3.10 PlantCARE (Plant Cis-Acting Regulatory Element)

PlantCARE is a web portal providing information on plant cis-regulatory elements , enhancers, and repressors and also a portal for tools in silico analysis of promoter sequences (Table 3; Lescot et al. 2002). Regulatory elements are demonstrated by consensus sequences, positional matrices, individual sites, and functional annotations for queried sequences. Database can be searched by submitting raw DNA sequence or FASTA file. In addition, other query options are also available for more guided searches using classifications, genes, name of factor, name of site, and referencia. PlantCARE is a very useful source for exploration of predicted or verified cis-regulatory elements in given sequences (Filiz et al. 2015; Tira-Umphon et al. 2015; Vatansever et al. 2016).

4 Conclusion and Perspectives

Biological processes are controlled at multiple levels; at transcriptional level it is regulated by TFs which modulate the expression of target genes via binding cis-regulatory elements in their promoter regions. Identification of TFs is a primary step in TF research which is usually achieved by a direct blasting against a particular plant genome or against a gene/protein database repository. Following TF identification , domain families of identified TFs are first needed to be confirmed using a domain search utility like Pfam (pfam. xfam. org/; Finn et al. 2016), InterProScan (ebi. ac. uk/interpro/search/sequence-search; Mitchell et al. 2014), PROSITE (prosite. expasy. org/; Sigrist et al. 2012), or NCBI Conserved Domain (ncbi. nlm. nih. gov/Structure/cdd/wrpsb. cgi; Marchler-Bauer et al. 2014). TFs with typical domain structures could be readily verified, but members with atypical domains could be difficult to identify due to the sequence divergence and reshuffling. In addition to DNA-binding domains, the presence of various other motif sequences in some TFs could also make more difficult for their identification. A statistical model known as hidden Markov model (HMM ) is commonly a used approach in search of typical and complex protein domain families (Finn et al. 2016). Besides, an iterative approach has been also reported to identify the complex domain motifs in TFs (Wang et al. 2012, 2016). However, it is an emerging issue to develop novel bioinformatics tools or approaches to efficiently identify the highly complex domain structures.
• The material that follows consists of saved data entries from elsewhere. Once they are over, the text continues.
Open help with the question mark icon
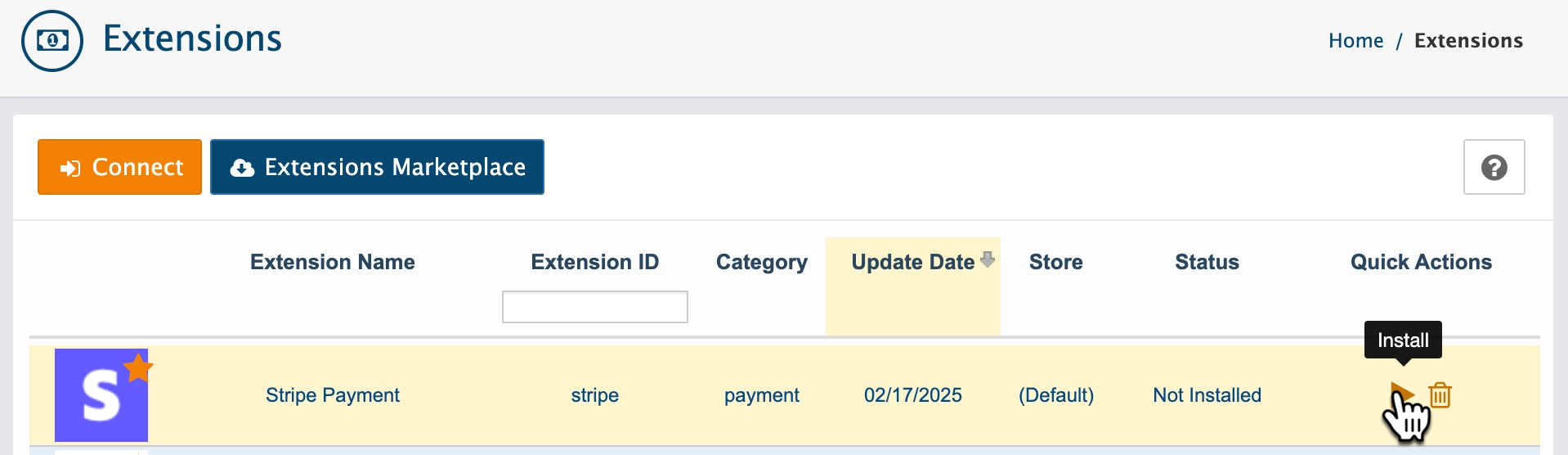 (x=1494, y=167)
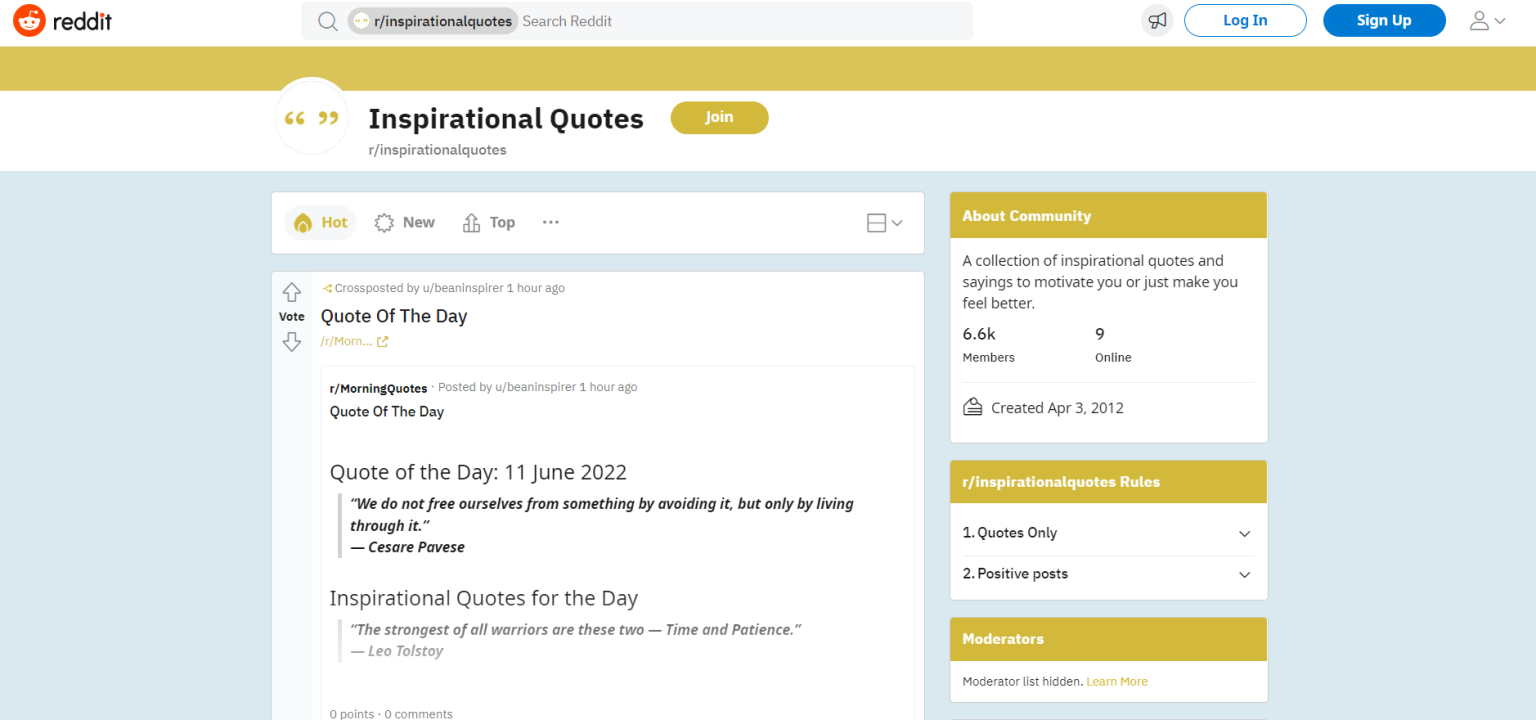The height and width of the screenshot is (720, 1536).
Task: Open the extra sort options menu
Action: tap(550, 222)
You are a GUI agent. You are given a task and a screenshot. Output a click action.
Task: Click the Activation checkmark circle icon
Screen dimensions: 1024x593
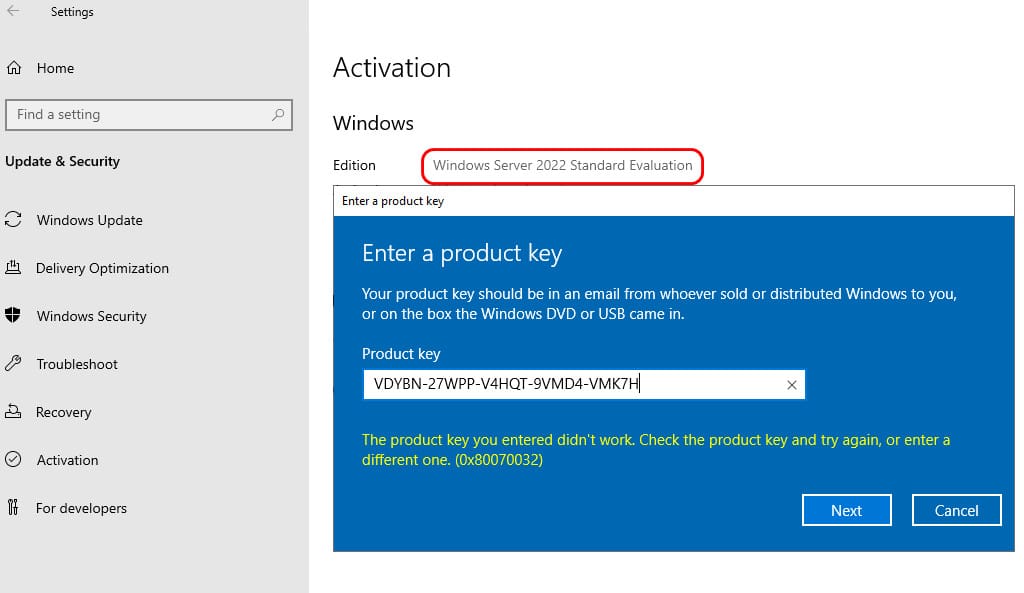pos(13,459)
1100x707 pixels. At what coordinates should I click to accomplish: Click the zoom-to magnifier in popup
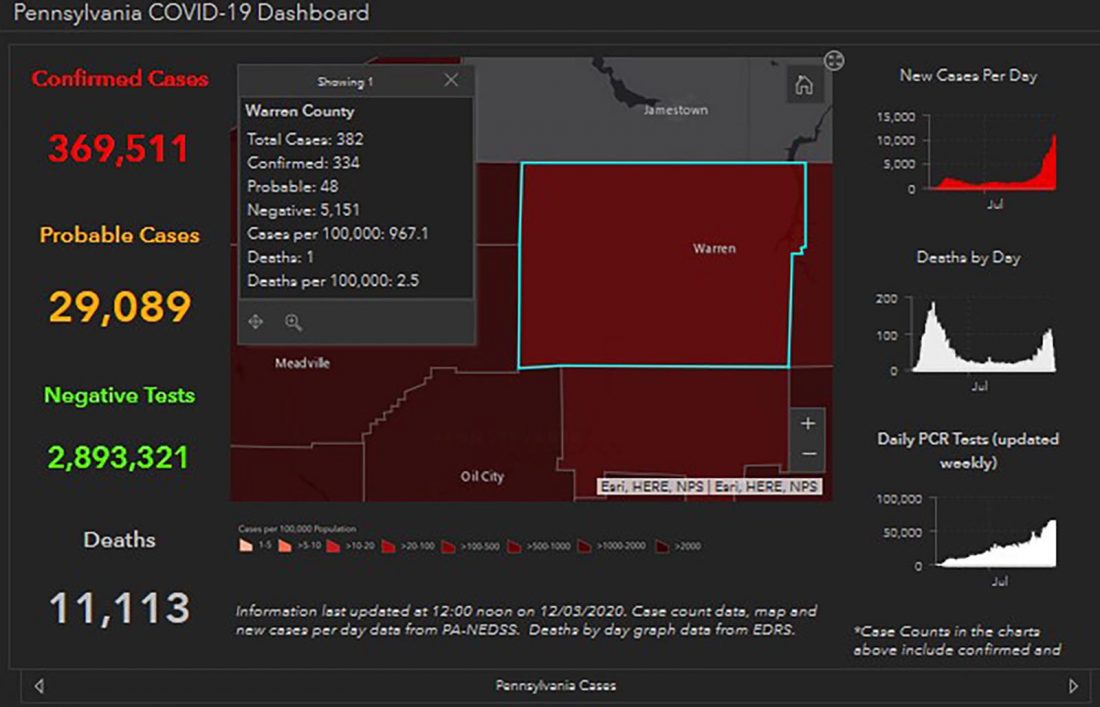tap(293, 322)
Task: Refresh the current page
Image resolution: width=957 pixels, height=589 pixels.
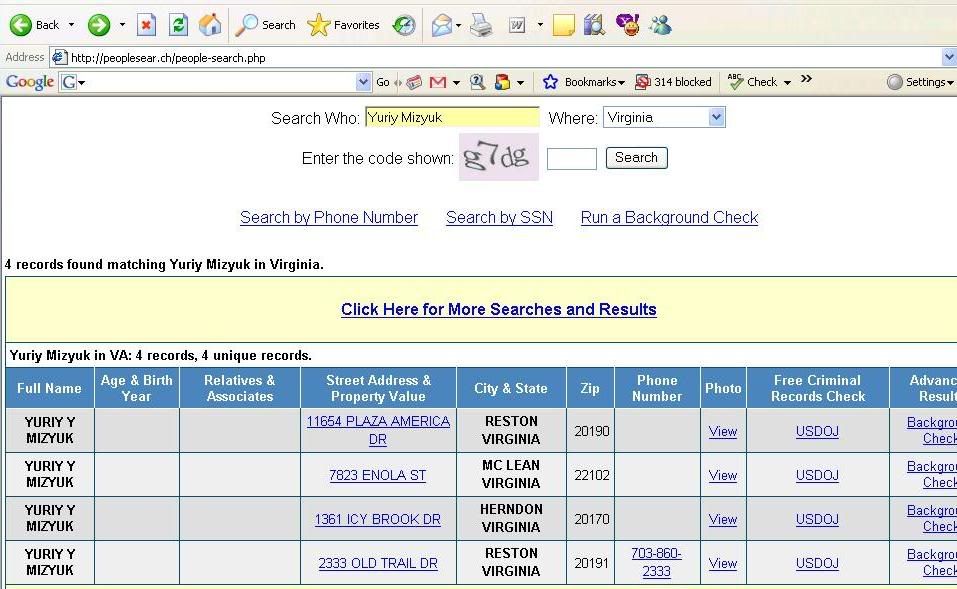Action: [x=178, y=25]
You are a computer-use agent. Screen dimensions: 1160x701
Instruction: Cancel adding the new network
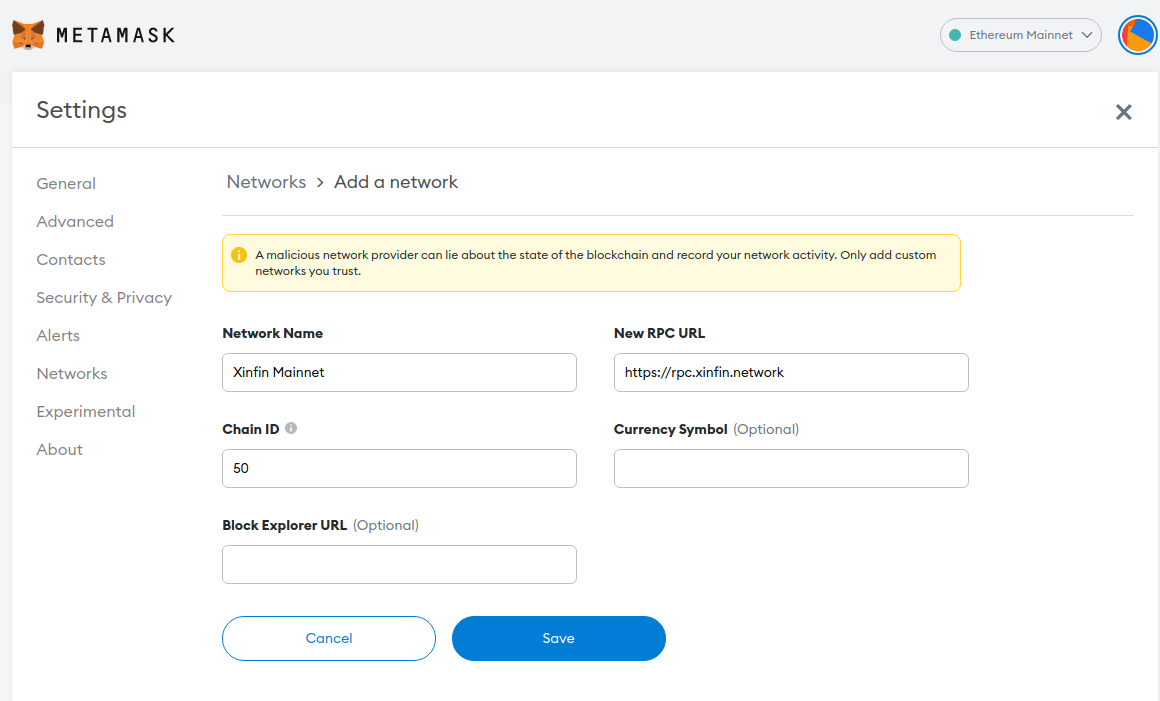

In addition, it is almost imperative to have insights about TF binding sites or cis-regulatory elements to dissect TF-based networks. For this, integration of various resources from expression, co-expression , protein-binding, and phylogenetic studies has become a powerful approach (Godoy et al. 2011; Franco-Zorrilla et al. 2014). To capture real interactions between TFs and their target sites, the chromatin immunoprecipitation (ChIP) , ChIP-microarray , ChIP-seq, and combined ChIP-seq-RNA-seq have been potential technologies so far reported (Buck & Lieb, 2004; Collas ; Kaufmann et al. 2010; Yang et al. 2013; Heyndrickx et al. 2014; Weirauch et al. 2014). Moreover, being parallel with ever-increasing biological data, the development of new databases enabling analysis and distribution of plant TFs has been fundamentally important in TF research. Some specialized and general content databases for TF research have been developed, but most of these databases are still far away from completeness due to such reasons: (1) verified and hypothetical data not clearly distinguished; (2) species-specific functional divergence ignored, particularly working with orthologues data; (3) data not sufficiently linked to relevant resources to cross-validate; (4) ambiguous entries present data not clearly annotated; (5) not regularly up-to-date; (6) less or lack of interoperability between TF resources; and (7)not included adequate analysis tools. Thus, it is a compelling demand to develop novel TF databases and enhance already ones to satisfy with abovementioned deficiencies and equip with more utilities and functionalities to improve TF research in a more promising way.